In carnation, flowering is promoted when the day temperature is relatively high and the night temperature is low. For ‘William Sim’ carnations grown under a 16-h light/8-h dark photoperiod, the number of days to flower differentiation was 88 and the node position of flowering was 25.8 at 24/24°C (day/night), compared with 74 and 21.0, respectively, at 24/12°C (Dahab, 1967). This promotion of flowering was due to the positive DIF. In the present study, the positive DIF of the EOD-cooling treatment may be one factor that promoted the flowering of the first flowers from September to December in Experiment 2. The promotion of flowering by DIF differs among plant species depending on their sensitivity and preference, such as positive, zero, or negative DIF (Myster and Moe, 1995).
In Experiment 2 in our study, the positive DIF of the night cooling treatments resulted in earlier flowering with decreasing node order (Fig. 4).
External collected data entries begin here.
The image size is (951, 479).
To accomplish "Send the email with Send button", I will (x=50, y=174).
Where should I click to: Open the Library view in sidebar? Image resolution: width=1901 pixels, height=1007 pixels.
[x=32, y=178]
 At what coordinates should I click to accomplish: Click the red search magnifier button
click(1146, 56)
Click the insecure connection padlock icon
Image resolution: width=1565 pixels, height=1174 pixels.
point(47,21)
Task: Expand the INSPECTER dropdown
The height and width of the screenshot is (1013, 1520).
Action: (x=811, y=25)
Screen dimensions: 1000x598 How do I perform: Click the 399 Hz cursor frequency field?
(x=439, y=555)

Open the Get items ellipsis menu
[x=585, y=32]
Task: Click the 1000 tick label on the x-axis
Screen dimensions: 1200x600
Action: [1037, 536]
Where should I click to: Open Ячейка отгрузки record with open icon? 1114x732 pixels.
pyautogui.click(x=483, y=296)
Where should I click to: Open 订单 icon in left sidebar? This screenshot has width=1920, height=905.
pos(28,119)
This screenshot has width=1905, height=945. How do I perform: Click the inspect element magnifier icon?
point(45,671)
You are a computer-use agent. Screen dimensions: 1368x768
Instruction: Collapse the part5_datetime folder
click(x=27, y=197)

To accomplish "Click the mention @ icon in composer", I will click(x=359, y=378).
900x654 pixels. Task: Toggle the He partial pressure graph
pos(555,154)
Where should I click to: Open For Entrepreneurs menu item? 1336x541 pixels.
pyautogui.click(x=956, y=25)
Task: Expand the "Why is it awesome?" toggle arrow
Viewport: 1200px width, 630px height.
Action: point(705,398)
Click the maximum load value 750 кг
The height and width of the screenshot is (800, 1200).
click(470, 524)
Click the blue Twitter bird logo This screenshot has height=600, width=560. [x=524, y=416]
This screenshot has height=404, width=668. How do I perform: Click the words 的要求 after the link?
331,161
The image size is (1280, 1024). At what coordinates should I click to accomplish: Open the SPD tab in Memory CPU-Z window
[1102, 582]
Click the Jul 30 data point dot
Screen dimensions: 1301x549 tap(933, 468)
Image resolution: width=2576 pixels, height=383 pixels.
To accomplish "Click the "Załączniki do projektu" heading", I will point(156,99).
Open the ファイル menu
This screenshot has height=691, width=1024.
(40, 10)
Some molecular studies reported flowering control with DIF by gene expression in Arabidopsis. A +10 DIF [22/12°C (day/night)] delayed flowering compared with 0 DIF [22/22°C (day/night)], possibly because of the temperature-dependent expression of the flowering-relate genes Constans (CO) and Flowering locus T (FT) (Kinmonth-Schultz et al., 2016). Normally, FT expression increases at sunset and decreases at sunrise. When flowering was inhibited by night cooling, FT expression was restrained at sunset and enhanced at sunrise. It is unclear whether negative or positive DIF promotes flowering in Arabidopsis and carnation, and expression profiling of these genes will generate basic information about flowering in carnation.
The EOD-cooling treatment, but not the EON-cooling treatment, had the same effect on flowering as the overnight cooling treatment. The average temperature in the 4 h from sunset was 8.3°C lower in EOD-cooling than in the control, suggesting that a more positive DIF may promote flowering. Even though the average temperature in the 4 h before sunrise was 6.8°C lower in the EON-cooling treatment than in the control, flowering was not promoted in the EON-cooling treatment. These results suggest that the high expression level of the FT gene at sunset may be related to flowering in carnation. The whole genome of carnation has been sequenced (Yagi et al., 2014) and post-genomic studies have revealed orthologs for Arabidopsis genes related to flowering, such as MADS-BOX genes (Zhang et al., 2018). It will be important to clarify the relationship between these genes and the promotion of flowering by DIF and EOD-cooling in carnation.
In conclusion, overnight cooling improved the quality of cut flowers in autumn by hardening stems and promoting flowering. An EOD-cooling treatment (21°C for 4 h from sunset) was as effective as overnight cooling, and therefore represents a cost-effective and efficient thermal management strategy for the production of high-quality carnation cut flowers in hot conditions.